At Harvard University, Ban issues call to action to tackle today’s crises
“We come together today at a time of intense crisis – unrelenting waves buffeting the world’s people and institutions,” Mr. Ban told students and faculty at Harvard University’s John F. Kennedy School of Government.
The Secretary-General noted that some people thought he had been overly dramatic a few months ago when he spoke of a ‘triple crisis’ of soaring food and fuel prices, accelerating climate change, and stalled development for over a billion of the world’s people.
“Today, with increased evidence of the effects of all three crises around the globe, compounded by the ongoing shock waves of the financial crisis, my call to arms now seems distant and all too modest,” he stated.
“Now more than ever we must be bold. In these times of crisis, when we are tempted to look inward, it is precisely the time when we must move pursuit of the common good to the top of the agenda,” said Mr. Ban, adding that this involves addressing five global challenges.
Turning first to the current financial turmoil, the Secretary-General noted that “the same threads of globalization that united us in the good times, are now biting deep in the bad times, especially for those who can least afford it.
“While recently we have heard much in this country about how problems on Wall Street are affecting innocent people on Main Street, we need to think more about those people around the world with no streets. Wall Street, Main Street, no street – the solutions devised must be for all,” he stressed.
In addition, the world cannot afford to delay action on the issue of climate change, which Mr.
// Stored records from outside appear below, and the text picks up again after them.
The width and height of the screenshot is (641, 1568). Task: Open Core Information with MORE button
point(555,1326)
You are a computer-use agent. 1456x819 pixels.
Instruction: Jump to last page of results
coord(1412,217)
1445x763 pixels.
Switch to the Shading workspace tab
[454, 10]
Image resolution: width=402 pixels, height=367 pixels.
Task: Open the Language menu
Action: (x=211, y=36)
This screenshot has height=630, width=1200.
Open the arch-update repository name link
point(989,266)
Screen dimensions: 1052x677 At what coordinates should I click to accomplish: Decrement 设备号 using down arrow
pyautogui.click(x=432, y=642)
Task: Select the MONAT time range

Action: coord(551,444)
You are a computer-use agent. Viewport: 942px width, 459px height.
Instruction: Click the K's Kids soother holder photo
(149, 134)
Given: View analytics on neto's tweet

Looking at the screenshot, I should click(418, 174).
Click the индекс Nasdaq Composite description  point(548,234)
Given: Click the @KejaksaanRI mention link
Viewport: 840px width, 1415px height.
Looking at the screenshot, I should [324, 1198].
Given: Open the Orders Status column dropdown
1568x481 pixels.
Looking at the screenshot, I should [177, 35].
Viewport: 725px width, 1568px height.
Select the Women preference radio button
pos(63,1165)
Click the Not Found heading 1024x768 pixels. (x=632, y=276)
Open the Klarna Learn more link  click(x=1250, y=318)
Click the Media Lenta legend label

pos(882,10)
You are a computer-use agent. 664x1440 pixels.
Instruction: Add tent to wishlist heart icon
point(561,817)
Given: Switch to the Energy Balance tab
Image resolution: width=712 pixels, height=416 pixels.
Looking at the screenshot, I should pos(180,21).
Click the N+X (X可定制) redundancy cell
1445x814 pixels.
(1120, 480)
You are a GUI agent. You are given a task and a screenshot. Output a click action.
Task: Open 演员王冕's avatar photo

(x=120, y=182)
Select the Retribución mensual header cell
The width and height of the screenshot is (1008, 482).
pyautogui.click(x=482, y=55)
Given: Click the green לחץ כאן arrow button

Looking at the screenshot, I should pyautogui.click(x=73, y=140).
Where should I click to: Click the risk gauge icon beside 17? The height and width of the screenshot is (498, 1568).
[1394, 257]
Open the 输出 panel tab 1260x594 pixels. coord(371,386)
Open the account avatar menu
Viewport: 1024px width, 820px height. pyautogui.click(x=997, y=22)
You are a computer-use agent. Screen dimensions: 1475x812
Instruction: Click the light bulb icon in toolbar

Ban called “the ultimate global and existential threat.” He urged countries to conclude a new comprehensive climate deal that can be ratified and in place before the current commitment period of the Kyoto Protocol ends in 2012.
Global health is another “great challenge of our time,” said the Secretary-General, noting that diseases and pandemics are spreading across borders today faster than ever before, and can have devastating impacts, if not controlled effectively.
But it is also a challenge with “an immense scope for solutions,” he added, pointing out that the world has the tools and resources to treat and control many of these diseases, as well as the know-how to build health systems that serve all.
Terrorism, combined with the threat of weapons of mass destruction, said Mr. Ban, “is perhaps the most serious threat to international peace and security.” He urged countries to further their cooperation to counter terrorism, including by being more innovative in developing their tools, strengthening partnerships with regional and civil society groups, and better leveraging their collective strengths.
Likewise, action was needed to address the “acute challenges” in the area of disarmament and non-proliferation, the Secretary-General stressed, noting that while there is widespread support for the view that nuclear weapons must never be used again, the threats still persist.
He noted that there are still gaps in the law, some key treaties remain to be negotiated, and new efforts are needed to create additional nuclear-weapon-free zones, especially in the Middle East, and to bring existing zones fully into force.
“At a time when the world is focused on other more immediate crises, let us never forget that we must press our efforts to address the potential existential crisis which confronts humanity,” Mr. Ban stated. “It would not be responsible to do otherwise.”
The Secretary-General added that while all of these challenges may seem quite different at first glance, they share important traits that set them apart from other issues facing the world today.
“They endanger all countries – whether rich or poor, big or small – and all their people; they cross borders freely and are highly contagious; and they cannot be resolved without action by us all.”